## Brief
Exactly as written, transcribe each line of the listing.

## Input data
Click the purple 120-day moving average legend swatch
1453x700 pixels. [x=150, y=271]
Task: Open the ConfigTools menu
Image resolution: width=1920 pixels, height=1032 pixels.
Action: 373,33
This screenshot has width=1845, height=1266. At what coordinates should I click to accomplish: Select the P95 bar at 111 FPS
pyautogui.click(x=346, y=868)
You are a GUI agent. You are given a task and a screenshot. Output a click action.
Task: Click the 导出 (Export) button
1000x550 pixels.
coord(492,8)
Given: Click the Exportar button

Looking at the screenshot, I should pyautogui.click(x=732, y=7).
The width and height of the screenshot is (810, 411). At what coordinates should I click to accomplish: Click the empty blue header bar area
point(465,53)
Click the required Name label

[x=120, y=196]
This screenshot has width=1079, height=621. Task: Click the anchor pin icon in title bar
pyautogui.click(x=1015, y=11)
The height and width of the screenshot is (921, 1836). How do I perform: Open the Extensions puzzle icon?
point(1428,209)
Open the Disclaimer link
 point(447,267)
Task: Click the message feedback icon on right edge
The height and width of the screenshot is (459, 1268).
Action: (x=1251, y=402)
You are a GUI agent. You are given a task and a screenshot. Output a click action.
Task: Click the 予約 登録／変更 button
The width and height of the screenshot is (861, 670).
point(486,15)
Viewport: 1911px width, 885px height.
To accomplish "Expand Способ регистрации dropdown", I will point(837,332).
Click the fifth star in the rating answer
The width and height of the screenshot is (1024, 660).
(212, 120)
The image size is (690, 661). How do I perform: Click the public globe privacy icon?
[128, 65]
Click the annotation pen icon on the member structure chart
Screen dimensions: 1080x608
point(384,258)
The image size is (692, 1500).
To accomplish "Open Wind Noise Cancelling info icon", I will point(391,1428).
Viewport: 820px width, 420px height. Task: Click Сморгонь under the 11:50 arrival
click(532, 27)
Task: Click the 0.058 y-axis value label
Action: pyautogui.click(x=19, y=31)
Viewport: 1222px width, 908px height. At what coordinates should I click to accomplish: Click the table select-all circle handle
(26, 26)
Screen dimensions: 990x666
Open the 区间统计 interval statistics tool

## Response for this exercise
Click the purple 120-day moving average legend swatch
1453x700 pixels. [x=150, y=271]
Task: Open the ConfigTools menu
Image resolution: width=1920 pixels, height=1032 pixels.
Action: 373,33
This screenshot has width=1845, height=1266. At what coordinates should I click to accomplish: Select the P95 bar at 111 FPS
pyautogui.click(x=346, y=868)
You are a GUI agent. You are given a task and a screenshot. Output a click action.
Task: Click the 导出 (Export) button
1000x550 pixels.
coord(492,8)
Given: Click the Exportar button

Looking at the screenshot, I should pyautogui.click(x=732, y=7).
The width and height of the screenshot is (810, 411). At what coordinates should I click to accomplish: Click the empty blue header bar area
point(465,53)
Click the required Name label

[x=120, y=196]
This screenshot has width=1079, height=621. Task: Click the anchor pin icon in title bar
pyautogui.click(x=1015, y=11)
The height and width of the screenshot is (921, 1836). How do I perform: Open the Extensions puzzle icon?
point(1428,209)
Open the Disclaimer link
 point(447,267)
Task: Click the message feedback icon on right edge
The height and width of the screenshot is (459, 1268).
Action: (x=1251, y=402)
You are a GUI agent. You are given a task and a screenshot. Output a click action.
Task: Click the 予約 登録／変更 button
The width and height of the screenshot is (861, 670).
point(486,15)
Viewport: 1911px width, 885px height.
To accomplish "Expand Способ регистрации dropdown", I will point(837,332).
Click the fifth star in the rating answer
The width and height of the screenshot is (1024, 660).
(212, 120)
The image size is (690, 661). How do I perform: Click the public globe privacy icon?
[128, 65]
Click the annotation pen icon on the member structure chart
Screen dimensions: 1080x608
point(384,258)
The image size is (692, 1500).
To accomplish "Open Wind Noise Cancelling info icon", I will point(391,1428).
Viewport: 820px width, 420px height. Task: Click Сморгонь under the 11:50 arrival
click(532, 27)
Task: Click the 0.058 y-axis value label
Action: pyautogui.click(x=19, y=31)
Viewport: 1222px width, 908px height. At what coordinates should I click to accomplish: Click the table select-all circle handle
(26, 26)
Screen dimensions: 990x666
Open the 区间统计 interval statistics tool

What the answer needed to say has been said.